- Poster
- Directed by: A. Govindamoorthy
- Produced by: M. Senthil Kumar, P.S. Ganesh
- Starring: Pasupathy Jyothirmayi Vadivelu
- Cinematography: Bala Bharani
- Edited by: Praveen K. L. N. B. Srikanth
- Music by: Dhina
- Release date: 17 July 2009;
- Country: India
- Language: Tamil

= Vedigundu Murugesan =

Vedigundu Murugesan is a 2009 Indian Tamil-language comedy film directed by A. Govindamoorthy. It stars Pasupathy, Jyothirmayi and Vadivelu. The music was composed by Dhina with cinematography by Bala Bharani. The film released on 17 July 2009.

==Plot==
The movie is set in the village of Kizhrajakularaman in Rajapalayam Taluka.
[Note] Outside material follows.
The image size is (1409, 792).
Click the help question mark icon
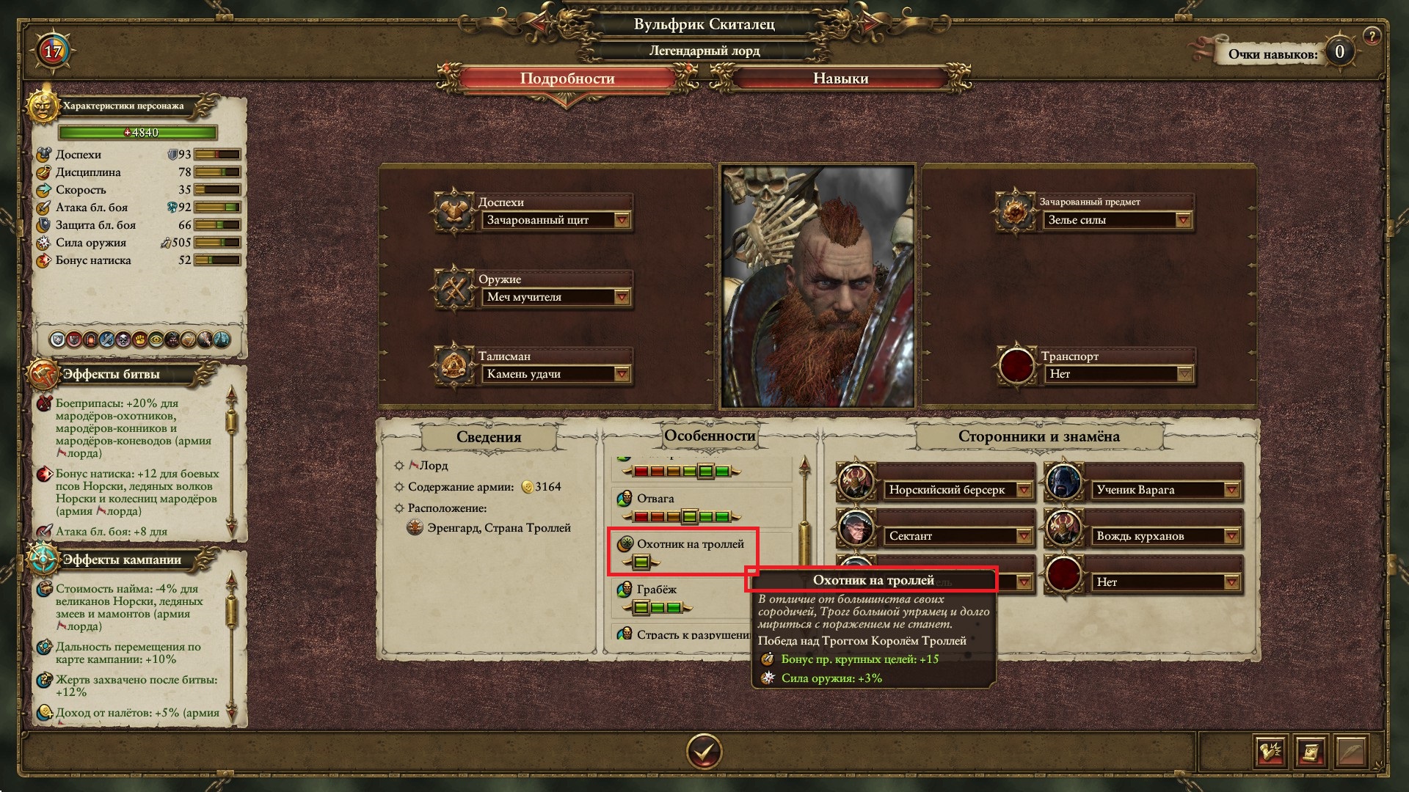(x=1371, y=35)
Vedigundu Murugesan is a small-time guy who breaks the law occasionally but is a Good Samaritan in the eyes of the local judge as he provides shelter and looks after a mentally challenged girl named Ponni, who was deserted by her parents. Murugesan earns his living fetching water for factories and hotels in his village. A lady constable named Nachiyar, who rubs Murugesan the wrong way, falls in love with him due to his humanitarian nature and the will to help others. Soon, Ponni is raped by one of the baddies, leading to the final climax in the hospital. Parallel narration is the comedy track of Alert Aarumugam, a petty and clever thief.

==Cast==
- Pasupathy as Murugesan
- Jyothirmayi as Constable Nachiyar
- Vadivelu as Alert Aarumugam
- Thyagu as "Kandhu Vatti" Kanthan
- Deepa Shankar as Ponni
- A. Govindamoorthy as Prisoner(Cameo appearance)
- Nirmala Periyasamy as Judge
- Raneesh as Kodanchan
- Veera as Ganesh
- Karnaa Radha

==Soundtrack==
Music was composed by Dhina.

| Song | Singers | Lyrics |
| "Manjapattu" | Malathy, Senthildass Velayutham | Eknath |
| "Neenda Thooram" I | Vijay Yesudas | Yugabharathi |
| "Neenda Thooram" II | Bombay Jayashree |
| "Rottoram" | Pasupathy, Dhina, Velmurugan, Grace Karunas, Vadivelu Ganeshan, Pichai Arasu, Hemambiga, Moorthi, Bhava Lakshmanan |
| "Sarale Sarale" | Madhu Balakrishnan, Madhushree |
| "Seenicheevu Sivappukari" | Shankar Mahadevan, Darshana KT |

==Critical reception==
Rediff.com wrote, "Despite its many failings and loop-holes, Vedigundu Murugesan does work at times chiefly because the climax and screenplay try to rise above the ordinary". The New Indian Express wrote, "Morthy hasn't chosen a new storyline but he has given a different treatment to the story. He has consciously laced the narrative with satire. He has conceived some hilarious moments". The Hindu wrote, "The film has a pretty poignant line, which could have made for more interesting viewing, had writer-director Murthy worked harder on the narration".